Ibtihaj Muhammad (born December 4, 1985) is an American sabre fencer and member of the United States fencing team. She is known for being the first Muslim American woman to wear a headscarf while competing for the United States in the Olympics, as well as for winning an Olympic medal (bronze) wearing it.

Early life
Ibtihaj Muhammad was born and raised in Maplewood, New Jersey, a suburb 25 miles (40 km) from Manhattan, and is of African American descent. Her parents were born in the United States, and converted to Islam. Her father, Eugene Muhammad, is a retired Newark, New Jersey police officer, and her mother, Denise, was an elementary school special education teacher. She is the third child of five siblings.

In accordance with their Islamic beliefs, Ibtihaj's parents sought out a sport for her to participate in where she could maintain her hijab.

Ibtihaj attended Columbia High School, a public high school in Maplewood, graduating in 2003. She attended Duke University and graduated in 2007 with dual bachelor's degrees in international relations and African and African-American studies.

According to The Telegraph, Ibtihaj Muhammad started to wear the hijab at a very young age. When growing up and pursuing a career in fencing, she thought keeping her hijab would inspire women and young girls around the world to break boundaries and pursue their desires even while wearing the hijab.

Fencing career
At Columbia High School, she joined the school fencing team at age 13. Her former coach Frank Mustilli had her switch weapons, from épée to sabre.

In late 2002, Ibtihaj joined the prestigious Peter Westbrook Foundation, a program which utilizes the sport of fencing as a vehicle to develop life skills in young people from underserved communities. She was invited to train under the Westbrook Foundation's Elite Athlete Program in New York City.

Ibtihaj attended Duke University on a scholarship. She was a 3-time All-American and the 2005 Junior Olympic Champion. Ibtihaj graduated from Duke University in 2007 with an International Relations and African American Studies double major.
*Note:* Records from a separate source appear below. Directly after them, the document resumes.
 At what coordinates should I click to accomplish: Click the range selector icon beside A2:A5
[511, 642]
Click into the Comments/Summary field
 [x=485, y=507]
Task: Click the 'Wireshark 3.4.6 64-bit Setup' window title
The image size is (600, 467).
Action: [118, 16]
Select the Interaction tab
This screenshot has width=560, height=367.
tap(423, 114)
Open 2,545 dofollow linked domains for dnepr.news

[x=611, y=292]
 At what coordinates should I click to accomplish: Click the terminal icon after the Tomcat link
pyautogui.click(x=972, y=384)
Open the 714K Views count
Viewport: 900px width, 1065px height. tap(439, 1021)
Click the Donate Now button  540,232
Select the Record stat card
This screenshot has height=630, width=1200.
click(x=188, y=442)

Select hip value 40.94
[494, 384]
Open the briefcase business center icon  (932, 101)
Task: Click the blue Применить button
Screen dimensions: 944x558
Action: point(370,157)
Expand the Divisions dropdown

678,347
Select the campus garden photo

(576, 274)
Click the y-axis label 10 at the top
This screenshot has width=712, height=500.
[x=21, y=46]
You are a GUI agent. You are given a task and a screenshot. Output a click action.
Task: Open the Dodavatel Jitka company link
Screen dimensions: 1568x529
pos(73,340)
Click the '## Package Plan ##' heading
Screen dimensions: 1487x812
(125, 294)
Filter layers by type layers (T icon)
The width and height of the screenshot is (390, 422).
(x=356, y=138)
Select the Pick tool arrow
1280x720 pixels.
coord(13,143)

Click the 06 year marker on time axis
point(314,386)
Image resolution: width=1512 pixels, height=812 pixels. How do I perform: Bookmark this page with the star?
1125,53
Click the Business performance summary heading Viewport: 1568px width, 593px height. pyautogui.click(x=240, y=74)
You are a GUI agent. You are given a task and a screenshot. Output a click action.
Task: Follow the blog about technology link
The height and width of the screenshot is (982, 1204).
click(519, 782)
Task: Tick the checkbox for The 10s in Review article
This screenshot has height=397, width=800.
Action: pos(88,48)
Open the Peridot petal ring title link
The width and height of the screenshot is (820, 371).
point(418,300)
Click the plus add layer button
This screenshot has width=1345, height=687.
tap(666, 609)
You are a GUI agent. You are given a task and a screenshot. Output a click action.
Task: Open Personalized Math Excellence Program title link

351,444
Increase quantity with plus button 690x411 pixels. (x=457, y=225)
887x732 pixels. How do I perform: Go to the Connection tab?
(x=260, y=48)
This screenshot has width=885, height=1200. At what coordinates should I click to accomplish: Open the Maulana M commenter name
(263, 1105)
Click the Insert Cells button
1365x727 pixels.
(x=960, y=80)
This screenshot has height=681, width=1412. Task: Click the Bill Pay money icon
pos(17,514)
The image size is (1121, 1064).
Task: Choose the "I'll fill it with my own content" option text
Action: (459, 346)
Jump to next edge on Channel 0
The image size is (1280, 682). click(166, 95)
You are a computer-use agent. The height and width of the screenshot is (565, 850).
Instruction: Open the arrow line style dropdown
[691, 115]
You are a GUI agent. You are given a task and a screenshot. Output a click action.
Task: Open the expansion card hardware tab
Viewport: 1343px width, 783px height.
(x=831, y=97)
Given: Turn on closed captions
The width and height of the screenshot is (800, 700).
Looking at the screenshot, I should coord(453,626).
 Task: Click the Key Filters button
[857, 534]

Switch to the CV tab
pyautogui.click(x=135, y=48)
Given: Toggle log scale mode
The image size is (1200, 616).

Ibtihaj has been a member of the United States National Fencing Team since 2010. She, as of 2017, ranks No. 2 in the United States and No. 7 in the world. She is a 5-time Senior World medalist, including 2014 World Champion in the team event.

2016 Summer Olympics
Ibtihaj was defeated by Cécilia Berder of France in the second round in the Women's Individual Sabre in the Rio de Janeiro 2016 Summer Olympics but still left Rio with a bronze medal. Despite the loss, she attracted significant media attention.

She is best known for being the first woman to wear a hijab while competing for the United States in the Olympics.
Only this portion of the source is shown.